- _SELECTED EXCERPT_
David: And they are petitioning the federal government to suppress your speech, which means it really is a request for a constitutional suppression.

John O’Neill: It really is and they did that - they also threatened, of course, the stations that carry our ad.

David: Yes.

John O’Neill: And I was really proud. All 20 of those stations, some of them getting as little as $250, they waded through all the materials and then they all brought the ad up. I thought that said a lot about our country really.

David: That’s great. John, have you noticed the irony in the Kerry supporters treating his record as sacrosanct and not subject to debate and yet in the very process, they’re slandering you men whose records ought to be equally sacrosanct by their standards?

John O’Neill: I think it’s unbelievable, David. This is the guy who came home, remember, and labeled us all war criminals.

David: Yes.

- _PROVIDED DATA_

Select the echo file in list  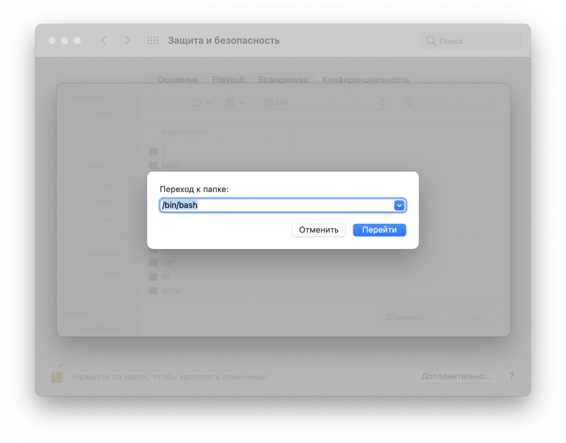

- _SHORT TASK_
Name every person mentioned by name in the interview excerpt, counting the speakers.

- _ANSWER IN FULL_
David, John O'Neill, Kerry